Chopped glass fibers are also known as glass fiber chopped strands; the glass fiber is formed by melting quartz sand at high temperature, adopting a special sizing agent to draw raw wires, and carrying out wet online chopping or product glass fiber chopping; which are generally used to improve the mechanical properties of plastic articles. The carbon nano tube, also called as Baki tube, is a one-dimensional quantum material with a special structure; the anti-static plastic material can be applied to plastics, on one hand, the mechanical property of plastic products can be improved, and meanwhile, the electric conductivity of the plastic products can be increased, so that the anti-static plastic material has a certain anti-static function.

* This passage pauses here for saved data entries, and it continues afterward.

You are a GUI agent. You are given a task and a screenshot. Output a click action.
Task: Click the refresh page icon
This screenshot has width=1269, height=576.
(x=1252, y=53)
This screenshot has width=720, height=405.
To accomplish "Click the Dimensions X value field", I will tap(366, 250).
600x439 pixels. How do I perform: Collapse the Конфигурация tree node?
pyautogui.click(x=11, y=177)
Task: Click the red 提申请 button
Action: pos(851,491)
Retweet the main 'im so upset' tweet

Because, in order to improve the mechanical properties and antistatic properties of nylon 6, it is generally possible to add chopped glass fibers and carbon nanotubes to nylon 6. However, the inventors found in the study that the addition of chopped glass fibers and carbon nanotubes to nylon 6 can improve the mechanical properties and antistatic properties thereof; but its water absorption is high and needs to be further improved.
Disclosure of Invention
In order to overcome at least one technical problem existing in the prior art, the invention provides a low-water-absorption nylon composite material.
The technical scheme of the invention is as follows:
the low-water-absorption nylon composite material comprises the following components in parts by weight:
100-150 parts of nylon resin; 10-30 parts of chopped glass fiber; 1-5 parts of carbon nano tube; 30-50 parts of modified filler; 1-3 parts of lubricant.

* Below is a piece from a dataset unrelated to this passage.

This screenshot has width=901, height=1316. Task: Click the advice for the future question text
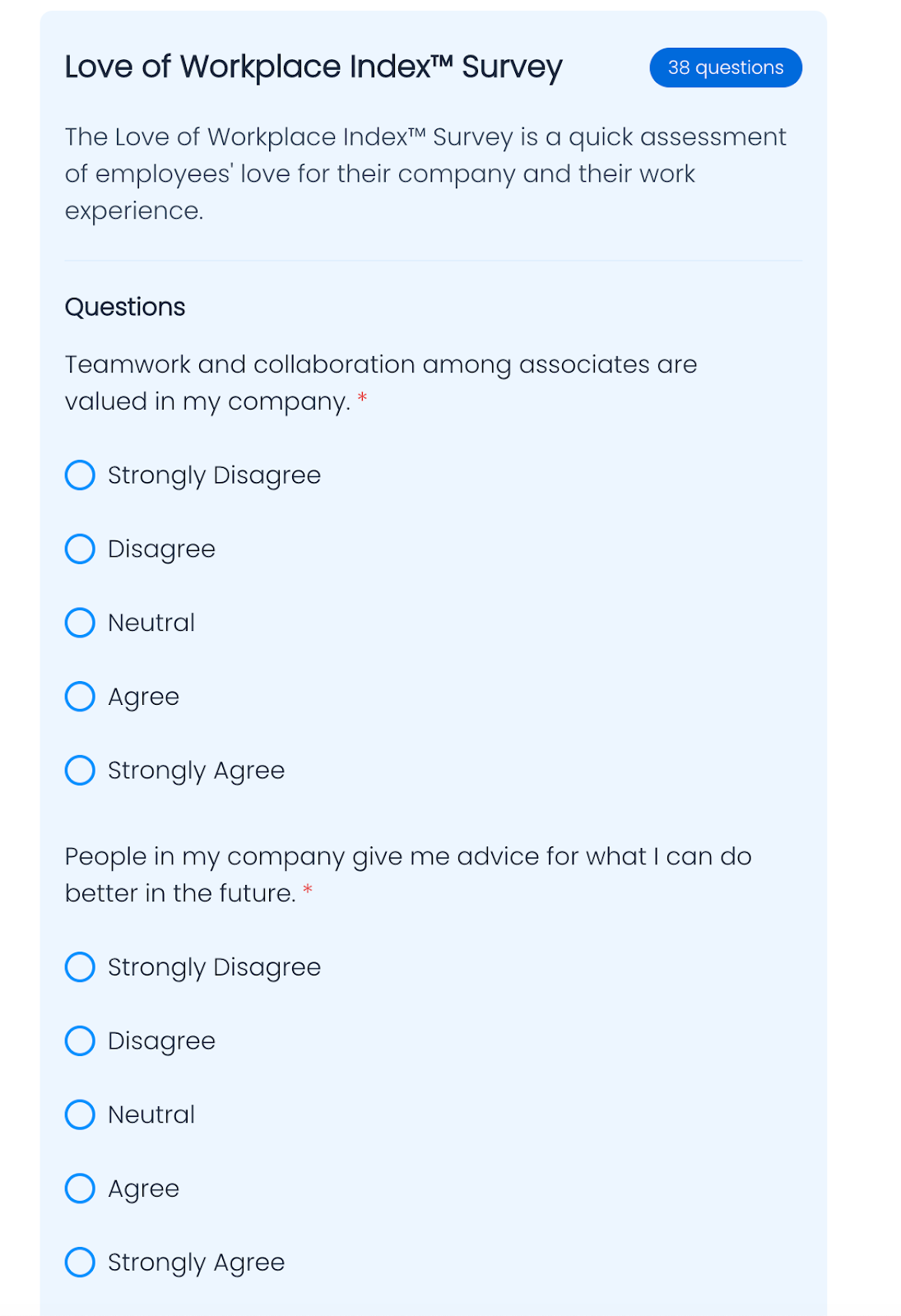[x=407, y=874]
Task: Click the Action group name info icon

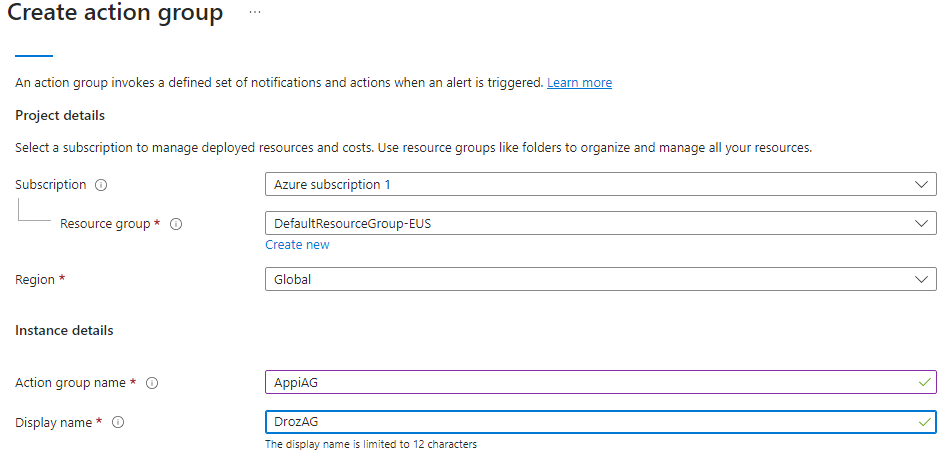Action: coord(153,383)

According to the invention, the prepared nylon composite material has excellent mechanical properties and antistatic properties by adding the chopped glass fibers and the carbon nanotubes into the nylon 6.

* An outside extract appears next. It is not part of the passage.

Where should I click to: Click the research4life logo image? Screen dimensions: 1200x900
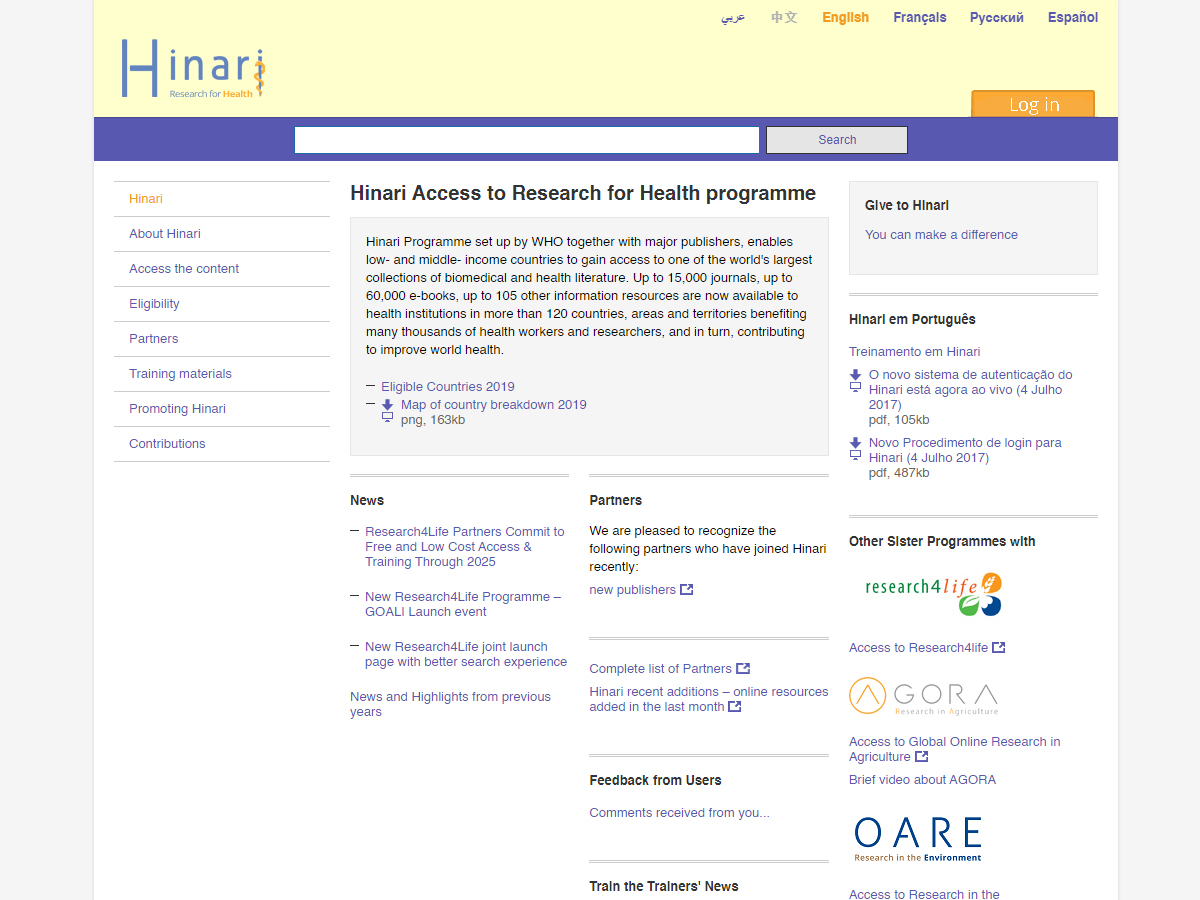tap(933, 594)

In particular, the modified filler is added, so that the nylon composite material has lower water absorption rate under the condition that no anti-hygroscopic auxiliary agent is added.
Can improve the mechanical property and antistatic property
Preferably, the low water absorption nylon composite material comprises the following components in parts by weight:
120-140 parts of nylon resin; 15-20 parts of chopped glass fibers; 3-5 parts of carbon nano tube; 40-50 parts of modified filler; 1-2 parts of dispersing agent; 2-3 parts of lubricant.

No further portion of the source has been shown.